THE RECORDS Block Start

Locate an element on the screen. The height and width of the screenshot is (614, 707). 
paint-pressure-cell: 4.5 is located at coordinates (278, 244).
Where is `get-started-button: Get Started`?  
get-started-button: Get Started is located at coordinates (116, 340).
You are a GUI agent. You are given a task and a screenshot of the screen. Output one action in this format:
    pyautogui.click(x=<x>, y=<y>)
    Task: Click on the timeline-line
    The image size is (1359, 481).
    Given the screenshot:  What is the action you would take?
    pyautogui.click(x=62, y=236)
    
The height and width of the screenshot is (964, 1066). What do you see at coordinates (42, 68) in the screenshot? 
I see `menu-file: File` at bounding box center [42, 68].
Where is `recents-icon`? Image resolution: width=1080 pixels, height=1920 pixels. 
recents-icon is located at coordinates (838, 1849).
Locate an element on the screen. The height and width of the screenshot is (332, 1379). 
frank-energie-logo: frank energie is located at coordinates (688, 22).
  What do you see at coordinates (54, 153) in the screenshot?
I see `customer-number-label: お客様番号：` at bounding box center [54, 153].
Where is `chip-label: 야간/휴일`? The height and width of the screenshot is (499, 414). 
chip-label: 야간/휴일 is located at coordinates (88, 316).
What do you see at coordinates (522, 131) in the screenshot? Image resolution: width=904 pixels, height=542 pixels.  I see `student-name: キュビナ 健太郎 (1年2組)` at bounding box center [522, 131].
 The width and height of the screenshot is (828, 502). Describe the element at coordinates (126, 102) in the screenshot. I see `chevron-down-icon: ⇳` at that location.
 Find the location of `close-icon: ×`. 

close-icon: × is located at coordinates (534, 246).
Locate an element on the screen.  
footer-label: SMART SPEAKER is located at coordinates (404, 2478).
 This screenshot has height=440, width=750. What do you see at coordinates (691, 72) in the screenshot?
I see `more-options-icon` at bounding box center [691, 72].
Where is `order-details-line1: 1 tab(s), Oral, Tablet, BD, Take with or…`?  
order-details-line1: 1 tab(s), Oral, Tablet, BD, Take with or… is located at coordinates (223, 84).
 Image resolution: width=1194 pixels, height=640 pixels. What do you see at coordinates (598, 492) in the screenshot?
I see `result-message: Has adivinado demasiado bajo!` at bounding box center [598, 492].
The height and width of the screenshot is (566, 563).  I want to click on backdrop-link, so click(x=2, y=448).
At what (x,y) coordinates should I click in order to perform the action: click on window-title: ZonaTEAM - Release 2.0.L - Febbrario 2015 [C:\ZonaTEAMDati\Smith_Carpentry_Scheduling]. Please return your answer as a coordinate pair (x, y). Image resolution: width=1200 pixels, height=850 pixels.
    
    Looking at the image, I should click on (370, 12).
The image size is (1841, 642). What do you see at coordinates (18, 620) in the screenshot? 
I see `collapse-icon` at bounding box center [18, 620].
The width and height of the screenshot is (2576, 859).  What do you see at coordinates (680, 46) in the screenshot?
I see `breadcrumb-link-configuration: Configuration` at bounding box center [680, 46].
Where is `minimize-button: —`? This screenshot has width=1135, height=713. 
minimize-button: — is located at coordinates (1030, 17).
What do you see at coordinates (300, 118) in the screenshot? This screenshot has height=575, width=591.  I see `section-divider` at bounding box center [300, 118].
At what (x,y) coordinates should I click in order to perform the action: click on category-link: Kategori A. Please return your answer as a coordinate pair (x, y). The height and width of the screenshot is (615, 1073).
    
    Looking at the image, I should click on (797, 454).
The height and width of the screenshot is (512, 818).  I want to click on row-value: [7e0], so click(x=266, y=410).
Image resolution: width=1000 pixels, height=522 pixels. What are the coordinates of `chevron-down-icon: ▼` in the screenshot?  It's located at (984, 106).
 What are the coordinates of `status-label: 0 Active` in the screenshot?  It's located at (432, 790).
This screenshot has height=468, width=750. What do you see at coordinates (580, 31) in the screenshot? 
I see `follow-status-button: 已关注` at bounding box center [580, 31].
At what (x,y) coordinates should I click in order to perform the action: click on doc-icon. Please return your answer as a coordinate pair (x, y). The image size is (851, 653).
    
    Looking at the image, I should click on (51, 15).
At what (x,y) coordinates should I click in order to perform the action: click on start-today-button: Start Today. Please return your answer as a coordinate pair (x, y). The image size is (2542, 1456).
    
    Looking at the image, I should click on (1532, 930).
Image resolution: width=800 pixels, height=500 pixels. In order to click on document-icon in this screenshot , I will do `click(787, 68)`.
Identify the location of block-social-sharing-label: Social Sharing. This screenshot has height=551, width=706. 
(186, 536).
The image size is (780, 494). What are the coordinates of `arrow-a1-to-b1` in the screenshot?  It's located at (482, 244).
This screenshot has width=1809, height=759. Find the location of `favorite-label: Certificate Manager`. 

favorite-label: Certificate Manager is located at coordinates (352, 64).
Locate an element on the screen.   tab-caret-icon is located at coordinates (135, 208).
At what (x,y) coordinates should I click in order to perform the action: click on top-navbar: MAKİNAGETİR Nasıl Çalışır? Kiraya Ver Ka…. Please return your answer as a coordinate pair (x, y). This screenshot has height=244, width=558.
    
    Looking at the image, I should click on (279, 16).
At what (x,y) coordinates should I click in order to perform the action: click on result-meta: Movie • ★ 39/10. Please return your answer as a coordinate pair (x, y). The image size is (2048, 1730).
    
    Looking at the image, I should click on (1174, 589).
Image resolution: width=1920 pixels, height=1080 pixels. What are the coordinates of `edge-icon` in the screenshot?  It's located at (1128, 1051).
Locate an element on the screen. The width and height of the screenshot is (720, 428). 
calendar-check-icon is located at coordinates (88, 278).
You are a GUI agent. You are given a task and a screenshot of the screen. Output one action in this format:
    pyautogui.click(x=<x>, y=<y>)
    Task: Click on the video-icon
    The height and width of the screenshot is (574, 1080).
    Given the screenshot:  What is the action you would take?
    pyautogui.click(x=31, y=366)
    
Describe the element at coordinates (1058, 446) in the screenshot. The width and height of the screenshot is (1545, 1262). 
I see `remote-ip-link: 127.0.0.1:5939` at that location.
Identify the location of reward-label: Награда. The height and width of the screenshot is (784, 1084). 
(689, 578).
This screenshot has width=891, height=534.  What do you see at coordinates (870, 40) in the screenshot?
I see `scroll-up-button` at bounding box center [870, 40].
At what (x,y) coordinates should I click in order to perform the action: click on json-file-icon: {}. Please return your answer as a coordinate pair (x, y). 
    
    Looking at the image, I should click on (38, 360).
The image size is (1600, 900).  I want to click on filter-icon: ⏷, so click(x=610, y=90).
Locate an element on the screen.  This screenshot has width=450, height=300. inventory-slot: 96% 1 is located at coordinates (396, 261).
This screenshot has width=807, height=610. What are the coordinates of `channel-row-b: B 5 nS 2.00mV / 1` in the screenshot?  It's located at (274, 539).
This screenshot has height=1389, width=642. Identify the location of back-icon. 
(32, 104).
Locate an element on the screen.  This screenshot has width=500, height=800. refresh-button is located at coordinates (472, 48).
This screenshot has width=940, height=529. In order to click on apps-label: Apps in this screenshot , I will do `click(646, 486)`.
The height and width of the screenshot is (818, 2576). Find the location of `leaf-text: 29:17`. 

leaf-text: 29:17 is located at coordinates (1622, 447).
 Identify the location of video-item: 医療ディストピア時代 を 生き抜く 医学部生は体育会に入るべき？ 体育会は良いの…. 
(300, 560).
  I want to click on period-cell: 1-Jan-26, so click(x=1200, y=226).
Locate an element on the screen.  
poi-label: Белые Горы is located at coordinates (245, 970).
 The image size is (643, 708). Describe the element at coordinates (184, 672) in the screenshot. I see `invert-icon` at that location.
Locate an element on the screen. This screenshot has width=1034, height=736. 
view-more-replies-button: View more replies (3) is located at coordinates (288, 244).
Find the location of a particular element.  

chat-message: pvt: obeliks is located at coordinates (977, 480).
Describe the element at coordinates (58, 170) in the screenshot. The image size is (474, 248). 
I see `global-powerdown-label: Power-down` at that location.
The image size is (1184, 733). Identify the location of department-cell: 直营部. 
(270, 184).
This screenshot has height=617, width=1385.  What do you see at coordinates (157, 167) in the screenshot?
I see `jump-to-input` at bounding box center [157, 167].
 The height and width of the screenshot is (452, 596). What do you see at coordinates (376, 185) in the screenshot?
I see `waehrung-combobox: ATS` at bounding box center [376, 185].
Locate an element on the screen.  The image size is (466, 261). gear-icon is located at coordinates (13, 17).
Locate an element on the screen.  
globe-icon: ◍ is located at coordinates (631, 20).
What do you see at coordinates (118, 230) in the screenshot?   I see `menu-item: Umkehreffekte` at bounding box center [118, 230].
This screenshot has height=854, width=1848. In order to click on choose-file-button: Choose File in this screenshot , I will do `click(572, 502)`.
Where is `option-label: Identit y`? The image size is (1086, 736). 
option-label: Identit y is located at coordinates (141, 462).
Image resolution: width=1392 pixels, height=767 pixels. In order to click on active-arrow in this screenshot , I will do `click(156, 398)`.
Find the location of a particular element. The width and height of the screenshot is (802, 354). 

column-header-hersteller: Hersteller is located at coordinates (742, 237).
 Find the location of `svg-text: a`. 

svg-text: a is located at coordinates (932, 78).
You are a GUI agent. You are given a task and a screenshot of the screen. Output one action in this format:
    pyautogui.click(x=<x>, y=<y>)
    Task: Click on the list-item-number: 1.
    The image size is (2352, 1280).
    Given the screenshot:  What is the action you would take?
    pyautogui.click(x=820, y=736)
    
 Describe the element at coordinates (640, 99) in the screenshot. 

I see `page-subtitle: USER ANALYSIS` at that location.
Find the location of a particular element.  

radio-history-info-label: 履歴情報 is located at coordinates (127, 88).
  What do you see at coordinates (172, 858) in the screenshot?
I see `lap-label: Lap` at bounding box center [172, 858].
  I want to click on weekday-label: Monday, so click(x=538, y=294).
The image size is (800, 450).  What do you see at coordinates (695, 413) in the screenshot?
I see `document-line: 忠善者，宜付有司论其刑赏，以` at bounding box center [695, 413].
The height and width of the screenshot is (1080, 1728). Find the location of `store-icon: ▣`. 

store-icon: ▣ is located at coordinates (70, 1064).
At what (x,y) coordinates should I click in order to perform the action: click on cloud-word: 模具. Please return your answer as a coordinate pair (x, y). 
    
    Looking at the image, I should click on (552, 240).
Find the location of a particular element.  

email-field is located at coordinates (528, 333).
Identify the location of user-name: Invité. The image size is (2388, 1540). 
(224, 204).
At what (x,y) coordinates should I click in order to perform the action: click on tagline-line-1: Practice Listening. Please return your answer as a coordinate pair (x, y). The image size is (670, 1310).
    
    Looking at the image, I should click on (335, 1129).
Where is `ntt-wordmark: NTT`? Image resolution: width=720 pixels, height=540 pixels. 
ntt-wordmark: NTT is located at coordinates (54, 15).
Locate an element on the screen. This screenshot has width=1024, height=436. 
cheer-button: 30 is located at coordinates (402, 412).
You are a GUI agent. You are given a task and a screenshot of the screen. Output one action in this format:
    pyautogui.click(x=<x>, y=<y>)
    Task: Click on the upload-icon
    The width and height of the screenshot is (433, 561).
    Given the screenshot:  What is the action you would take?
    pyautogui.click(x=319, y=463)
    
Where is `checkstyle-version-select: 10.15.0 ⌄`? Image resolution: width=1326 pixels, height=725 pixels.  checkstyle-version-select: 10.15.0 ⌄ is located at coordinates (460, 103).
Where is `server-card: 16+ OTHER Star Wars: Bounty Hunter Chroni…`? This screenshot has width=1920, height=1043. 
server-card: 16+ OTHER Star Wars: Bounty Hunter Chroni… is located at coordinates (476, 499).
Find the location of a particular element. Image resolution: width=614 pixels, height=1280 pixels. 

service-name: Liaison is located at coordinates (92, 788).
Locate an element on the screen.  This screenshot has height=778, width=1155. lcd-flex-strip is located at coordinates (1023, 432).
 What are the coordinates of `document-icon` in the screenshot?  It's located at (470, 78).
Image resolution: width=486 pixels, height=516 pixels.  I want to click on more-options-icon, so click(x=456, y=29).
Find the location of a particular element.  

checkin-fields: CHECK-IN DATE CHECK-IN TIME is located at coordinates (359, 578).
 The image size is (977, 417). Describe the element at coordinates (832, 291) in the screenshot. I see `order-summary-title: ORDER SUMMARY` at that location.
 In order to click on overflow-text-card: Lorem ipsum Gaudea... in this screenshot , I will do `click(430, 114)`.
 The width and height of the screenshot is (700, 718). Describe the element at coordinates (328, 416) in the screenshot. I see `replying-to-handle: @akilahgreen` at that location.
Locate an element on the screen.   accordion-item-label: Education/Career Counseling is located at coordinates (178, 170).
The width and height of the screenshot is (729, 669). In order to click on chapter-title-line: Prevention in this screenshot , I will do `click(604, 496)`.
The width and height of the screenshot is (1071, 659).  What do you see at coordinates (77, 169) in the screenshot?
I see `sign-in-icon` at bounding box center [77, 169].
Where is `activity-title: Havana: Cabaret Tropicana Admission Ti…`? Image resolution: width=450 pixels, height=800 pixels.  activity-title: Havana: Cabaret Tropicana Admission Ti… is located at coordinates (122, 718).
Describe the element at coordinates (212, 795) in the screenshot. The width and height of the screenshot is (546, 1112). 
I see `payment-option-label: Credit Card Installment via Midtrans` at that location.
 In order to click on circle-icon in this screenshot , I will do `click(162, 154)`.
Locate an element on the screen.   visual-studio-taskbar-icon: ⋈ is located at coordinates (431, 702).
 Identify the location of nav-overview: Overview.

THE RECORDS Block End

Output the part of the material that opens with the line containing "Image resolution: width=486" and closes with the line containing "In order to click on circle-icon" as a numbered list, leaving out blank lines.

1. Image resolution: width=486 pixels, height=516 pixels.  I want to click on more-options-icon, so click(x=456, y=29).
2. Find the location of a particular element.  
3. checkin-fields: CHECK-IN DATE CHECK-IN TIME is located at coordinates (359, 578).
4.  The image size is (977, 417). Describe the element at coordinates (832, 291) in the screenshot. I see `order-summary-title: ORDER SUMMARY` at that location.
5.  In order to click on overflow-text-card: Lorem ipsum Gaudea... in this screenshot , I will do `click(430, 114)`.
6.  The width and height of the screenshot is (700, 718). Describe the element at coordinates (328, 416) in the screenshot. I see `replying-to-handle: @akilahgreen` at that location.
7. Locate an element on the screen.   accordion-item-label: Education/Career Counseling is located at coordinates (178, 170).
8. The width and height of the screenshot is (729, 669). In order to click on chapter-title-line: Prevention in this screenshot , I will do `click(604, 496)`.
9. The width and height of the screenshot is (1071, 659).  What do you see at coordinates (77, 169) in the screenshot?
10. I see `sign-in-icon` at bounding box center [77, 169].
11. Where is `activity-title: Havana: Cabaret Tropicana Admission Ti…`? Image resolution: width=450 pixels, height=800 pixels.  activity-title: Havana: Cabaret Tropicana Admission Ti… is located at coordinates (122, 718).
12. Describe the element at coordinates (212, 795) in the screenshot. The width and height of the screenshot is (546, 1112). 
13. I see `payment-option-label: Credit Card Installment via Midtrans` at that location.
14.  In order to click on circle-icon in this screenshot , I will do `click(162, 154)`.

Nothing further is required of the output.